--- START OF Text ---

Open Y-oHr-N opened 5 years ago
Just for clarification, do you think that these should be part of the pipeline tuned by Auto-sklearn or that there should be a standalone mode AutoSklearnOutlierDetector
?
According to the title you want the second thing. From my understanding, this is an unsupervised learning problem. The central assumption in Auto-sklearn is that there as a loss function which can be used to tune the hyperparameters. What would such a loss function look like for outlier detection?
Thank you for your reply. As far as I know, threre are two metrics for outlier function.
One is the square of the geometric mean of precision and recall.
outliers - Metrics for one-class classification - Cross Validated https://stats.stackexchange.com/questions/192530/metrics-for-one-class-classification Lee, W. S, and Liu, B., "Learning with positive and unlabeled examples using weighted Logistic Regression," In Proceedings of ICML, pp. 448-455, 2003. https://www.aaai.org/Papers/ICML/2003/ICML03-060.pdf
The other is the area under the Mass-Volume curve.
Goix, N., "How to evaluate the quality of unsupervised anomaly detection algorithms?" In ICML Anomaly Detection Workshop, 2016. https://arxiv.org/pdf/1607.01152.pdf Thomas, A., Clémençon, S., Feuillard, V., and Gramfort, A., "Learning hyperparameters for unsupervised anomaly detection," In ICML Anomaly Detection Workshop, 2016. https://github.com/albertcthomas/anomaly_tuning
I implemented two scikit-learn compatible metrics. https://github.com/HazureChi/kenchi/blob/master/kenchi/metrics.py
I'm afraid that I won't have the time to implement something here. Also, I think this is somewhat out of scope for Auto-sklearn if the metrics are not in scikit-learn yet.
This issue has been automatically marked as stale because it has not had recent activity. It will be closed if no further activity occurs for the next 7 days. Thank you for your contributions.
Hi @mfeurer,
Is it possible to create a customized one-class SVM as a two-class SVM, and then put it into AutoSklearnClassifier? What I'm trying to do is
Does it sound reasonable and workable?
Any comments are highly appreciated.
JM
Hello,
scikit-learn 0.20 provides more consistent outlier detection API. https://speakerdeck.com/albertcthomas/anomaly-detection-in-scikit-learn-ongoing-work-and-future-developments
So I want an estimator that fits all outlier detection models like AutoSklearnClassifier.
Thank you.

--- END OF Text ---
--- START OF Information given ---

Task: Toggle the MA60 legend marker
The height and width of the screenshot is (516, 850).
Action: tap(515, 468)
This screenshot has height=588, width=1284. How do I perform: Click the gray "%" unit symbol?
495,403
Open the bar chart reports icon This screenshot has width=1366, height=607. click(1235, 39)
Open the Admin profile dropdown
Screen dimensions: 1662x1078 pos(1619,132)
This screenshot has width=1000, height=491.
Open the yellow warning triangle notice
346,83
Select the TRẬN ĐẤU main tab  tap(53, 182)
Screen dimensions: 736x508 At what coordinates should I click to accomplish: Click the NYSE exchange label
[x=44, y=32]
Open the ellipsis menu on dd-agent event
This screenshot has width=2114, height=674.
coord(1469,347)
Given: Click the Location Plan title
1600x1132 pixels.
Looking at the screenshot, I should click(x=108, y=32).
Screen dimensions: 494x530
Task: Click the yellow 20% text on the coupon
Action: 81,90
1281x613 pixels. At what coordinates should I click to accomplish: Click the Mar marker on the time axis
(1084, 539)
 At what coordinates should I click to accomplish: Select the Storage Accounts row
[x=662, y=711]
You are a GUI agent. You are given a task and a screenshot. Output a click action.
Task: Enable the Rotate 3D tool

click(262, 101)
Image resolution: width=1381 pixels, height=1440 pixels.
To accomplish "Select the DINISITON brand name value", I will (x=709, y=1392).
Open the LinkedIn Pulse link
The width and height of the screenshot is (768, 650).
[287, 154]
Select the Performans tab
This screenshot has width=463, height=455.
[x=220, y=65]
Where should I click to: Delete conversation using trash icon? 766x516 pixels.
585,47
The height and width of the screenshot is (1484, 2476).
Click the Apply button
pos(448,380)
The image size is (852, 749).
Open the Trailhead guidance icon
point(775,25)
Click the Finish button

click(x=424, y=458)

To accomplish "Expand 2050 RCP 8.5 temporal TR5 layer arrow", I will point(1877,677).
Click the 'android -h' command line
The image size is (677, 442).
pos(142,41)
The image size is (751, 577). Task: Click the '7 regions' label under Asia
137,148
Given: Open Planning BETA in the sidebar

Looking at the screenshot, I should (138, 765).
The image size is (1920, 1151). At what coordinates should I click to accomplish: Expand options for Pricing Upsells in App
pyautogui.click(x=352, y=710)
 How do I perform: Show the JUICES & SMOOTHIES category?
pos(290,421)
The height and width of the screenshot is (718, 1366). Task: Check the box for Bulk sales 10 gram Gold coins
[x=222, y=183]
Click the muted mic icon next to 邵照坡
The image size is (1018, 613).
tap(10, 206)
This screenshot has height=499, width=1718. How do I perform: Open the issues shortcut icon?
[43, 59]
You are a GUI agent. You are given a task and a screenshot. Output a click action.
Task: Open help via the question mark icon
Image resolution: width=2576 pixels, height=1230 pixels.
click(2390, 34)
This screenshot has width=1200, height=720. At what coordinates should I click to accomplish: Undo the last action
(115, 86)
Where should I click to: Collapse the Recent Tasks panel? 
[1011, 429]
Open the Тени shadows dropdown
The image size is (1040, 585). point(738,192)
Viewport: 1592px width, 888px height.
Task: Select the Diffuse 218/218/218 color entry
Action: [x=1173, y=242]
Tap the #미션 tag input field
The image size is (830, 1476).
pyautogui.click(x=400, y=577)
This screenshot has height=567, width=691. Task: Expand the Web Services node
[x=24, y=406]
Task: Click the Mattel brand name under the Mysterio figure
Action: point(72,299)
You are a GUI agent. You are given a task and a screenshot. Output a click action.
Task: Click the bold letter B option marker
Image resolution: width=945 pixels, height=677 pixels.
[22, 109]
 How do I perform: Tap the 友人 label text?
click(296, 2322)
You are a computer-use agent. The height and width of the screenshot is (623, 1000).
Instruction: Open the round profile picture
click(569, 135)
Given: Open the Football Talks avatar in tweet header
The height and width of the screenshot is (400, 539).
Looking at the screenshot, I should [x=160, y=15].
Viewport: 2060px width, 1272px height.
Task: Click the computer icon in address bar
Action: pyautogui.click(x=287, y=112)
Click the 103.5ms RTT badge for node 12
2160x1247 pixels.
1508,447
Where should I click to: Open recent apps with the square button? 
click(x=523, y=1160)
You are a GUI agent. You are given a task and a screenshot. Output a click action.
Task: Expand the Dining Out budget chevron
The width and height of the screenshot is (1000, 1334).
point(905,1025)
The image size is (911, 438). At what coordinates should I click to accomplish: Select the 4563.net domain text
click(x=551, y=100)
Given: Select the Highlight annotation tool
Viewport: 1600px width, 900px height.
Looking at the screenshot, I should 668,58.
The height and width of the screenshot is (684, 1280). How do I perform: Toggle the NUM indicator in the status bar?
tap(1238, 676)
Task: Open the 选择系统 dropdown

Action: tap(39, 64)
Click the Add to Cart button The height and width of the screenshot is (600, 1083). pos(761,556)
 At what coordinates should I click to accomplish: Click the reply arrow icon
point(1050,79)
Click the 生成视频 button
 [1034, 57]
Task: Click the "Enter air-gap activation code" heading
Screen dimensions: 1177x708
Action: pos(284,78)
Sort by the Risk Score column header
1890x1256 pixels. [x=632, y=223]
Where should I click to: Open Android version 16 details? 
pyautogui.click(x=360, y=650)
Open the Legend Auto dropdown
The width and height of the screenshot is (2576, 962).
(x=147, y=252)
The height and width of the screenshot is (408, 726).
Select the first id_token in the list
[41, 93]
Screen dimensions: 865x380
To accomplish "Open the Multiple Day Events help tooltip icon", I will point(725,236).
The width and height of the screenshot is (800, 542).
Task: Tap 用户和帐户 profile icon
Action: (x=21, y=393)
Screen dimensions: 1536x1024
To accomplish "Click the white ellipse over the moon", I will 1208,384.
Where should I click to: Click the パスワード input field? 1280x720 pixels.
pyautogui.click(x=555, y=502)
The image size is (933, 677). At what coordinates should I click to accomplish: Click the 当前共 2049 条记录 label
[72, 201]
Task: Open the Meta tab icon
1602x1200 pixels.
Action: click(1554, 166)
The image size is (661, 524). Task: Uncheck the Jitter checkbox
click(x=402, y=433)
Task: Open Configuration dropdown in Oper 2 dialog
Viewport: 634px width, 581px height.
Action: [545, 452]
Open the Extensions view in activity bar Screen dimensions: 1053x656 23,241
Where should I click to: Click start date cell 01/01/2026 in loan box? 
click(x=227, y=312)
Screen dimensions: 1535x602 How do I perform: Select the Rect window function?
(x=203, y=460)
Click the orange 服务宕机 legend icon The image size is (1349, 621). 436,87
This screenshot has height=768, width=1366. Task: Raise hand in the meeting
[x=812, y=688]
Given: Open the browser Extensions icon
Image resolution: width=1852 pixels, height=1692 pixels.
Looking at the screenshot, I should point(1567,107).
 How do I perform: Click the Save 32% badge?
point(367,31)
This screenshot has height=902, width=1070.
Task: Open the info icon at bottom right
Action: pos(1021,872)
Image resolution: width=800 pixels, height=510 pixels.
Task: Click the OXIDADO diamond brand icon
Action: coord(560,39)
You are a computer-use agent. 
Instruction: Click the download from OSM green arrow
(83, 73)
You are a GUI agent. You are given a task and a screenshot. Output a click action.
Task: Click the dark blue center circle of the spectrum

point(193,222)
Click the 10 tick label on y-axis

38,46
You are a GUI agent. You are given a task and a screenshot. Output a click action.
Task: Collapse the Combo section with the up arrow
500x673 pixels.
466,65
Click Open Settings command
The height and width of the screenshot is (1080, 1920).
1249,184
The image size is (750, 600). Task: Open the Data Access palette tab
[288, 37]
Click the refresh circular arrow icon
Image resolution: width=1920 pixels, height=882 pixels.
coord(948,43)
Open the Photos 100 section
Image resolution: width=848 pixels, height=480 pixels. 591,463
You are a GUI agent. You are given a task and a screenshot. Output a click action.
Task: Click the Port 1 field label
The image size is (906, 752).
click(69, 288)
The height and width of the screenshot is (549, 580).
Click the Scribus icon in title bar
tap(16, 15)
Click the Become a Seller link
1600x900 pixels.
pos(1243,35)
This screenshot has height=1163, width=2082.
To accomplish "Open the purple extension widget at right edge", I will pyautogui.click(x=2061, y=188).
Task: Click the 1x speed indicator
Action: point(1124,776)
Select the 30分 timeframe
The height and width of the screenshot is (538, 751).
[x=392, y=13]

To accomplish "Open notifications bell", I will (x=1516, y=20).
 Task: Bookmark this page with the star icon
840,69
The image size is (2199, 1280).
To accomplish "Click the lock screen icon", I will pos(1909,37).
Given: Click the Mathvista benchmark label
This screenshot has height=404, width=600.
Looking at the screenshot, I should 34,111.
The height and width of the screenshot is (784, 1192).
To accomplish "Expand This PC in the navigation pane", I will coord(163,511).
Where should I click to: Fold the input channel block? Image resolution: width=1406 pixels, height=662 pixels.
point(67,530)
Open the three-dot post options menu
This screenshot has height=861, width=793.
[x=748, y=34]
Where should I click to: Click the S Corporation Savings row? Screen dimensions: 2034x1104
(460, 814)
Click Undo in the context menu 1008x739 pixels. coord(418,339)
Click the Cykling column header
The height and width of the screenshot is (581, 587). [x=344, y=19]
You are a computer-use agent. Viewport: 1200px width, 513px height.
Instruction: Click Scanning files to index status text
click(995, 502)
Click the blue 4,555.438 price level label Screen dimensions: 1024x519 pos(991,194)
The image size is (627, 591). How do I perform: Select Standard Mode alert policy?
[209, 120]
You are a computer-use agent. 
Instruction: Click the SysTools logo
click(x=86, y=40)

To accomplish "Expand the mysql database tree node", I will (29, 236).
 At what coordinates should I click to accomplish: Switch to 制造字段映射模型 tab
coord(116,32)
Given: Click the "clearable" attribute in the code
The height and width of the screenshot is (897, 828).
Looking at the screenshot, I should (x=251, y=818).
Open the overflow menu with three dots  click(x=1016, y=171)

--- END OF Information given ---

● What is needed
In the outlier-detection thread, which two metrics are named for evaluating outlier detection? The records have no connection to the outlier-detection thread.

● Expected answer
The square of the geometric mean of precision and recall, and the area under the Mass-Volume curve.